The Patti family moved to the United States in 1848. Patti moved to South America to nurse her older half-sister, Clotilda, who suffered a fatal illness; following her death, she returned to America and was coached vocally by Clotilda's widower, Carlo Scola. (Note: Referred to as Signor Scola, his name was Carlo Scola.) Patti made her debut in January 1861 at the Academy of Music in New York City. Patti made her Covent Garden debut on 16 April 1863. In May 1863, she performed in the Crystal Palace Concerts. Her impresarios included Bernard Ulmann (Note: His name was frequently given simply as "Ulmann", though his full name was Bernard Ulmann.) and Maurice Strakosch. In 1866, she toured, organized by Ulmann, with Jules Lefort, violinist Henri Vieuxtemps, cellist Alexandre Batta, and pianist Eugène Ketterer. She toured Europe in 1867. In 1868, she again toured with Lefort, Vieuxtemps, Jean-François Berthelier, and Félix Godefroid.

In 1869, Patti sang in the United States as part of Strakosch's company. She was praised for her performances as the Queen of the Night in Mozart's The Magic Flute. She performed in Rossini's The Barber of Seville and Don Pasquale in Buenos Aires in 1870. Patti went to America in the fall of 1872 as part of a six-member-troup, including Teresa Carreño and Émile Sauret, formed by Maurice Strakosch. They made their debut at Steinway Hall in New York before performing in Canada and Charleston, South Carolina.
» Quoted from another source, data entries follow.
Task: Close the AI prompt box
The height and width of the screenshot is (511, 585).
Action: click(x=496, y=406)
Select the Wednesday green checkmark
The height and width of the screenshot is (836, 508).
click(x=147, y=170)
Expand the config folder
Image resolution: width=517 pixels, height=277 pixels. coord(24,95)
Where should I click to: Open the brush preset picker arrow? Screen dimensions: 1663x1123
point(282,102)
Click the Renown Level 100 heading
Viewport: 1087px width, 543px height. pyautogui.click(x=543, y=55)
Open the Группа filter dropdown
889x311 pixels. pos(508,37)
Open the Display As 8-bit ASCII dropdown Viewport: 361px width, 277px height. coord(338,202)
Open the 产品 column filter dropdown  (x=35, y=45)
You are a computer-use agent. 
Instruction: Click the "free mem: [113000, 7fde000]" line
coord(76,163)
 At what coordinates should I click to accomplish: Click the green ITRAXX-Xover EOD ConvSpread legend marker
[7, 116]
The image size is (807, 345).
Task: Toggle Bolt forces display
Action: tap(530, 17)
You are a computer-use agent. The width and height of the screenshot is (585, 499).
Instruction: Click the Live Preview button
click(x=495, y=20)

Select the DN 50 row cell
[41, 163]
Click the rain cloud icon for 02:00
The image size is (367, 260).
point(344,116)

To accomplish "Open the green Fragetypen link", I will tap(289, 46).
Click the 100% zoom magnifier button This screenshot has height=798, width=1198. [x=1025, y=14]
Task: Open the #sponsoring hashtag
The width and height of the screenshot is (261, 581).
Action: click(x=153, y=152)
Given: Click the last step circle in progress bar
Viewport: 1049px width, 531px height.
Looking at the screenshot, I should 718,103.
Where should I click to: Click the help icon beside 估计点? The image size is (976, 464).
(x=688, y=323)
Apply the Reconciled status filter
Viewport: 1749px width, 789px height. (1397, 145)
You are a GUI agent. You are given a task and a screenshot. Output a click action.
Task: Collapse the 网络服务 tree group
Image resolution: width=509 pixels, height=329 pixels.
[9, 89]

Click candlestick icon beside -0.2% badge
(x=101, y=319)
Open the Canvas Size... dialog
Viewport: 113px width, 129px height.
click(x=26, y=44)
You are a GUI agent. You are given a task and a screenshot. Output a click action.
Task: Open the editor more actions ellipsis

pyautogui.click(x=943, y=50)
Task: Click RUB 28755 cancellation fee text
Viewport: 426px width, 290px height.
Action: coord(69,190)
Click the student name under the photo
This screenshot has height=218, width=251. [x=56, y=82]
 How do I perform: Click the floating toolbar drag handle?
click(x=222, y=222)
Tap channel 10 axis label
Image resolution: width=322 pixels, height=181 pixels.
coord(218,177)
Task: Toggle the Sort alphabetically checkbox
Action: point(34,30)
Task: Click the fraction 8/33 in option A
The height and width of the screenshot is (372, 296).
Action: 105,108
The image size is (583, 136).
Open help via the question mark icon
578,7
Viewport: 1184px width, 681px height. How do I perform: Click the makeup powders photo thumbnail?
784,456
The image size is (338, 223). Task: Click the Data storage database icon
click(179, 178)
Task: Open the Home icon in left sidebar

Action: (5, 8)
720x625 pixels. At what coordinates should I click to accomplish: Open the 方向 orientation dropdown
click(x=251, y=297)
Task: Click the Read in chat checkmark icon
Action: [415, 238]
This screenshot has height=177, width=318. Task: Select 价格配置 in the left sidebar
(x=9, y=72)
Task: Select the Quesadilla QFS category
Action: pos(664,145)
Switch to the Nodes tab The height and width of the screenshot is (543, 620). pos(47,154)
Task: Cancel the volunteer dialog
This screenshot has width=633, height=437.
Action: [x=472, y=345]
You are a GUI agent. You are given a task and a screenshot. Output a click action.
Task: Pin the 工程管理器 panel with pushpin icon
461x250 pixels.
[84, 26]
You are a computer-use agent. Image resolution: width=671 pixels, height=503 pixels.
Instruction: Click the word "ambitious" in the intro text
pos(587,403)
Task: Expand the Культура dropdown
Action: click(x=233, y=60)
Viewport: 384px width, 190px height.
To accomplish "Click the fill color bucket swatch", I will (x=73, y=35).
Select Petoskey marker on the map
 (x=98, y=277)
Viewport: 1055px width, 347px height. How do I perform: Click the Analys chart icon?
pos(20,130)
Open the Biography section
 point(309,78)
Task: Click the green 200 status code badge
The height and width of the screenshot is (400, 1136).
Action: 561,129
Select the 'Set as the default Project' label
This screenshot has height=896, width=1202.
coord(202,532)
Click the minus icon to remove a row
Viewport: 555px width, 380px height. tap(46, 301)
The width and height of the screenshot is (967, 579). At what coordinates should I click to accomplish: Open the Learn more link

In 1873, she performed in Paris with Lefort.

Patti performed at the 1879 dedication of Central Music Hall in Chicago. In December 1879, Patti was reported to be drunk during a performance in Leavenworth, Kansas, though she denied this, with her manager saying she had a cold. She sued the Post-Dispatch for publishing an allegedly libelous article from the Leavenworth Times, asking for in damages, and later abandoned the suit.

In 1882, Patti studied voice with Hermine Küchenmeister-Rudersdorf. Patti’s students included American composer, pianist and singer Anna Ware Poole.
=== Retirement and death ===
Following her marriage to Ernest de Munck in 1879, she retired from public life and focused on teaching. Patti died of cancer in her home at Rue Pierre Charron, Paris, on 27 June 1889.

== Voice ==
Patti had a clear soprano voice with a range of C4 to G♯ in altissimo. Her high range was praised, particularly in its performance of the Queen of the Night aria from Mozart's The Magic Flute.